We next examined the effect of IR on HER phosphorylation in MCF-7 cells. As shown in Figure 1b, immunoblotting, respectively, detected 1.5-, 9- and 2-fold increases in the phosphorylation of HER1, HER2 and HER3 in MCF-7 cells within 15 min after IR. At 1 h after IR, HER2 phosphorylation further increased, whereas HER1 and HER3 phosphorylation decreased to a level even lower than that of the unirradiated cells (Figure 1b). IR also induced HER4 phosphorylation in MCF-7 cells at 1 h after IR (Figure 1b). There was no change in protein levels of HER1, HER3 and HER4 following IR. However, an increase of HER2 protein was detected in the irradiated cells at 1 h after IR (Figure 1b).

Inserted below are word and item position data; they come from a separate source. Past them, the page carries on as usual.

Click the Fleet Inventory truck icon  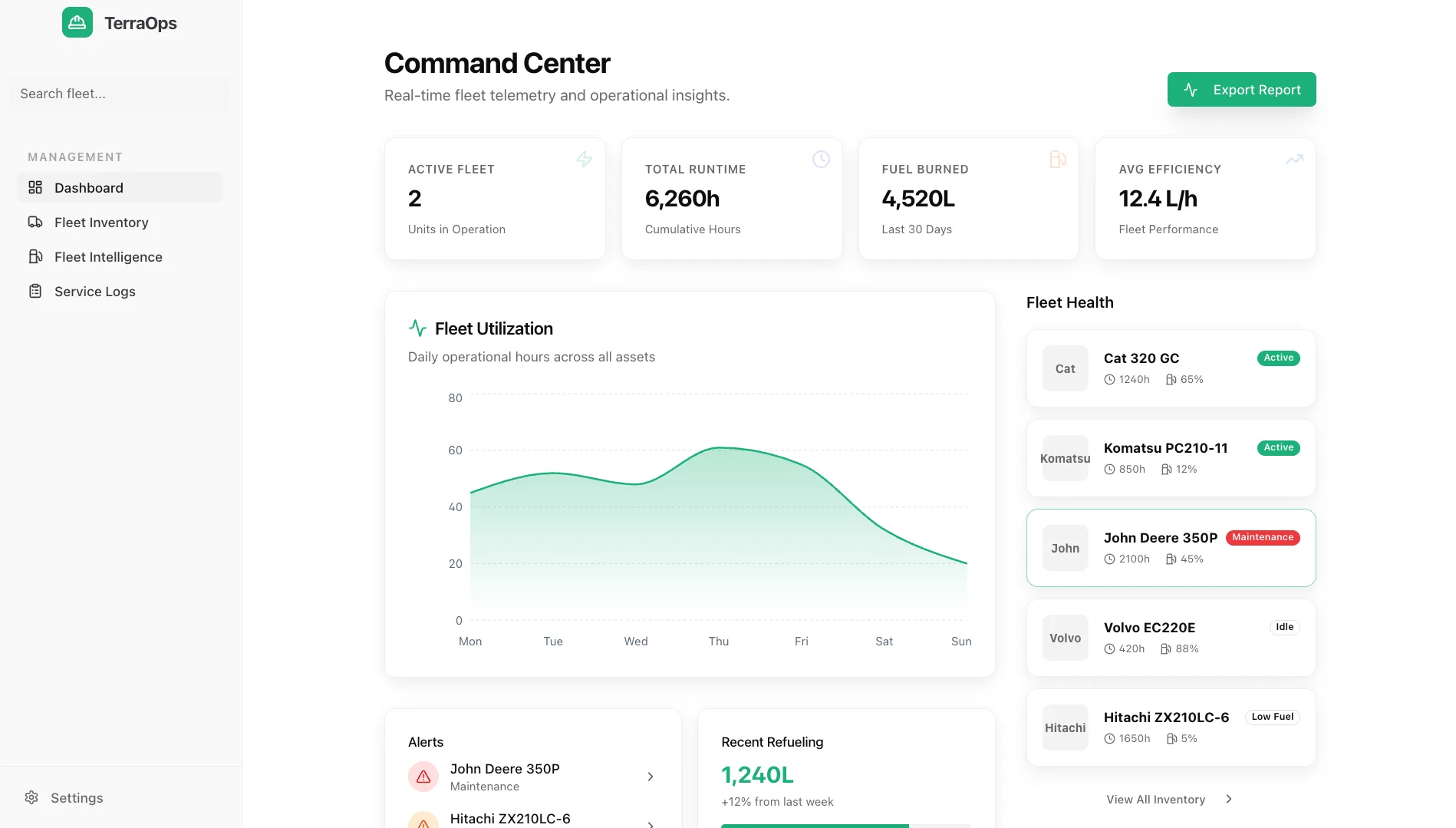tap(35, 223)
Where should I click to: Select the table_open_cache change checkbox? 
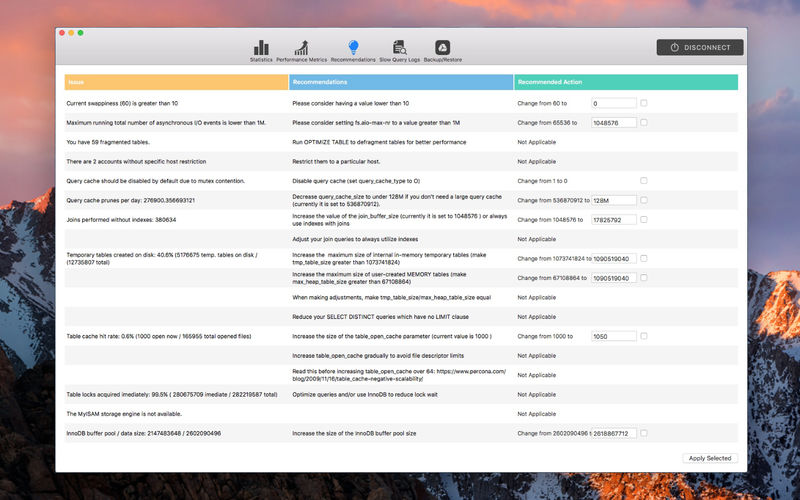tap(644, 336)
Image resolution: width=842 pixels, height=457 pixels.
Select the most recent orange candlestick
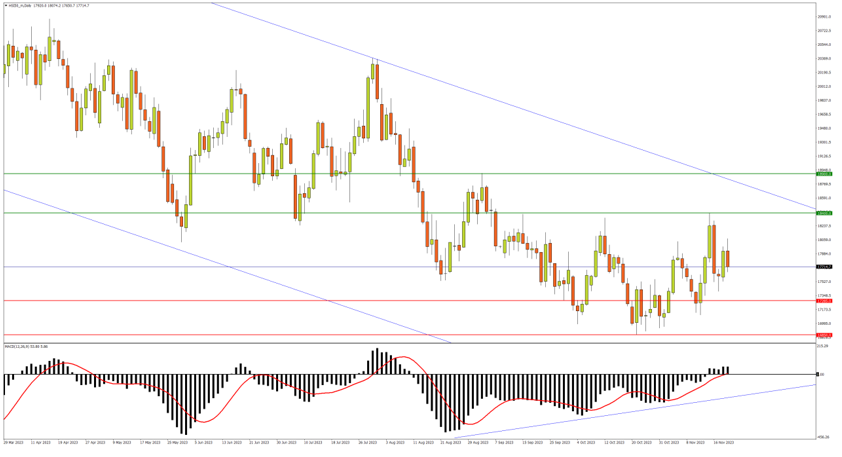[728, 259]
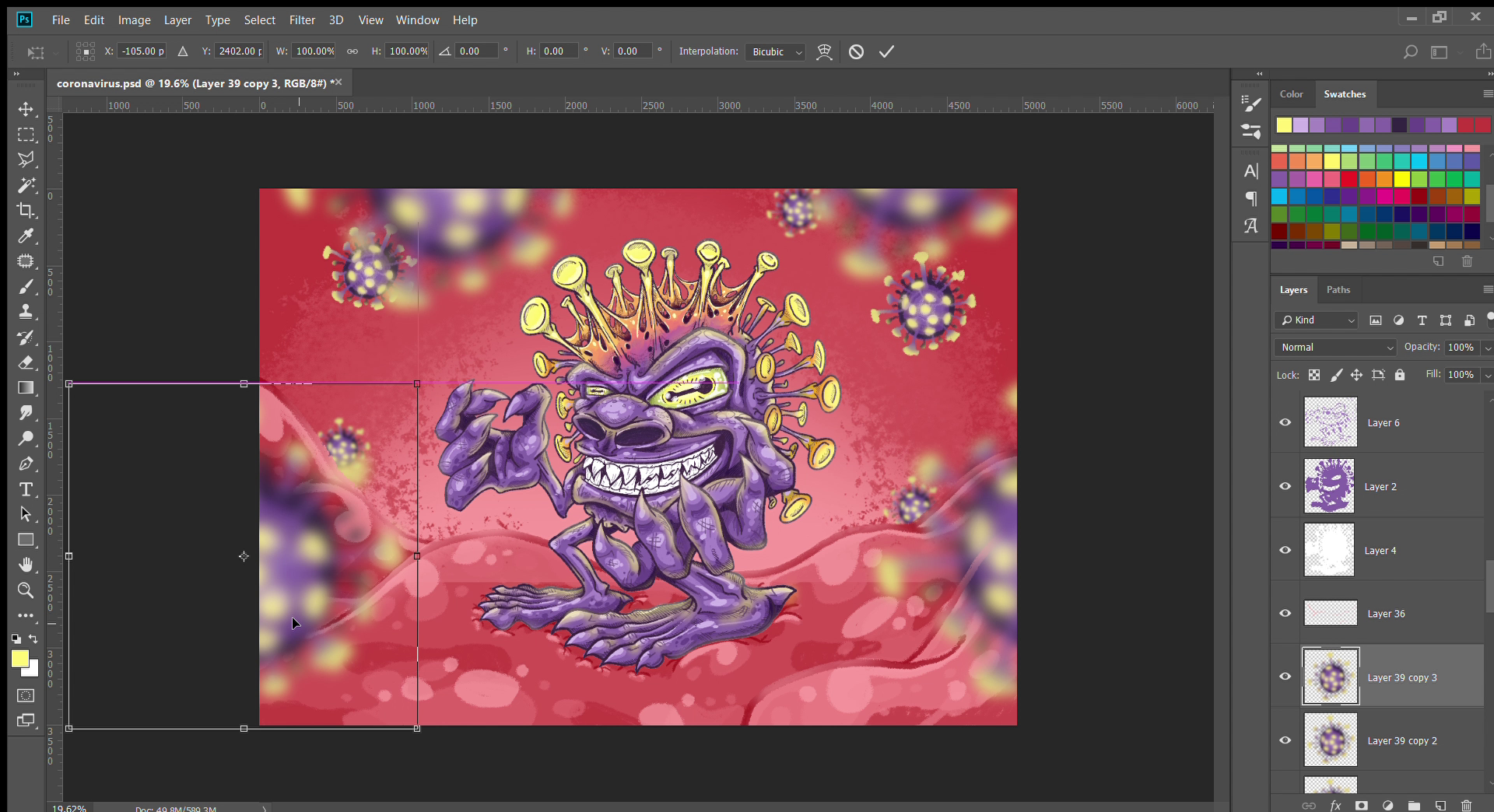Hide the Layer 39 copy 3 layer
Screen dimensions: 1494x812
(x=1285, y=677)
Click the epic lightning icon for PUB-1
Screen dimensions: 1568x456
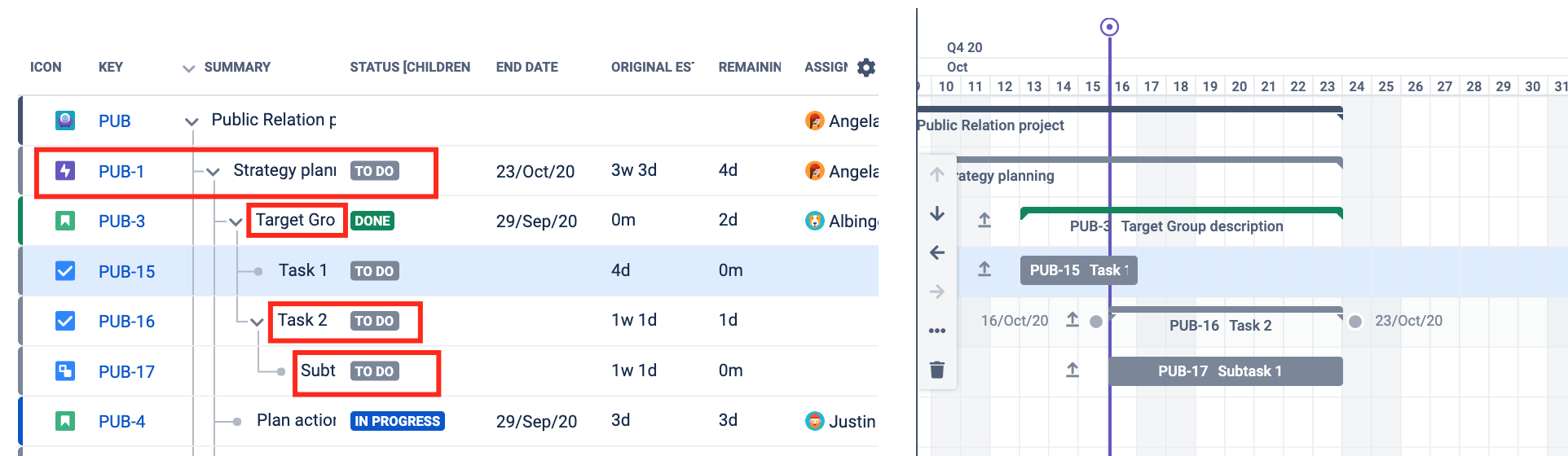click(65, 171)
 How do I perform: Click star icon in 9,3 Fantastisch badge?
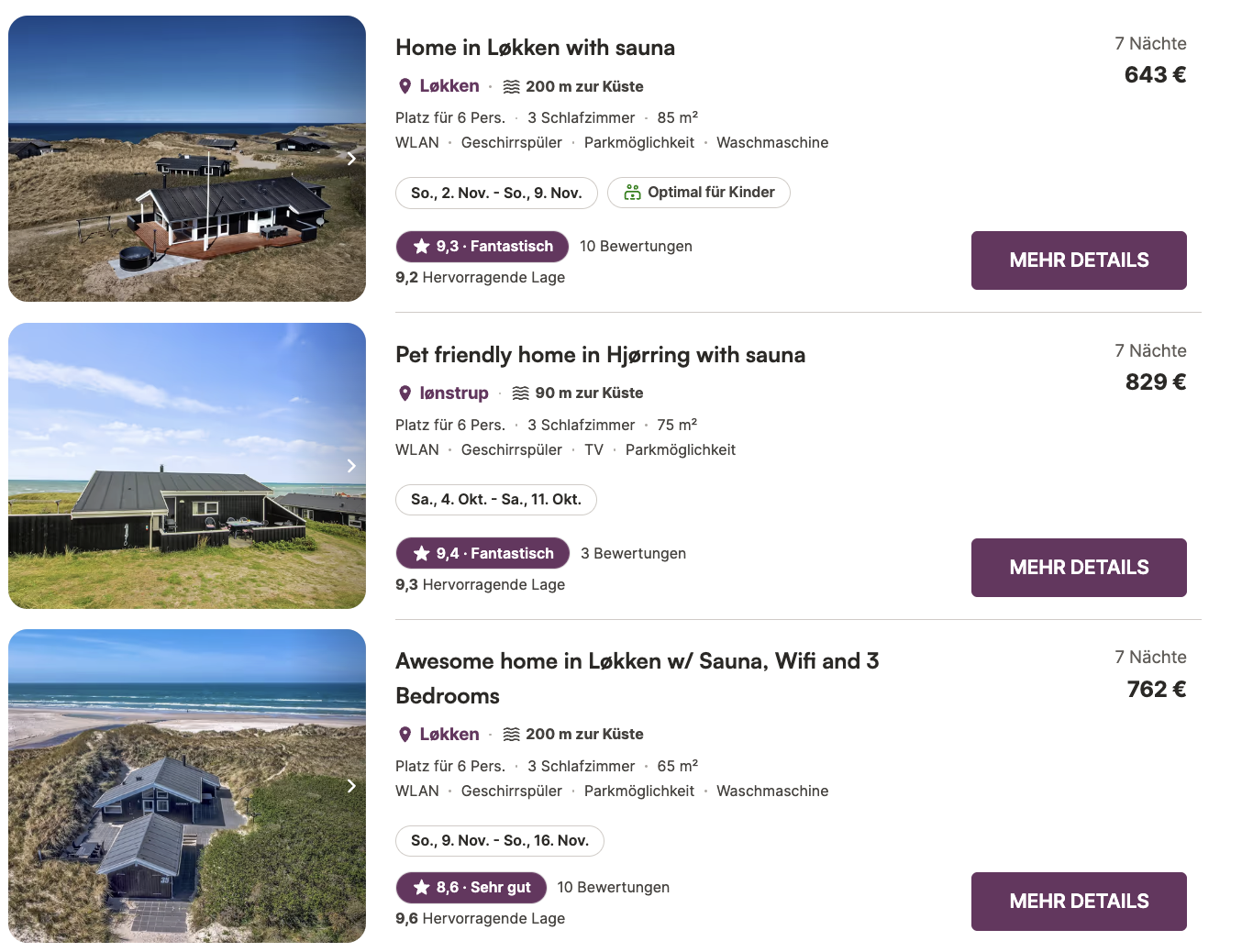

We also examined the HER phosphorylation in SkBr3 cells following IR. As shown in Figure 1c, while IR had little effect on the HER1 phosphorylation in SkBr3 cells, IR induced phosphorylation of both HER2 and HER3 in SkBr3 cells. Furthermore, the increase of HER2 phosphorylation was observed within 15 min following IR and the increase of HER3 phosphorylation was detected at 1 h after IR. Collectively, these results indicate an activation of HER RTKs in breast cancer cells following IR.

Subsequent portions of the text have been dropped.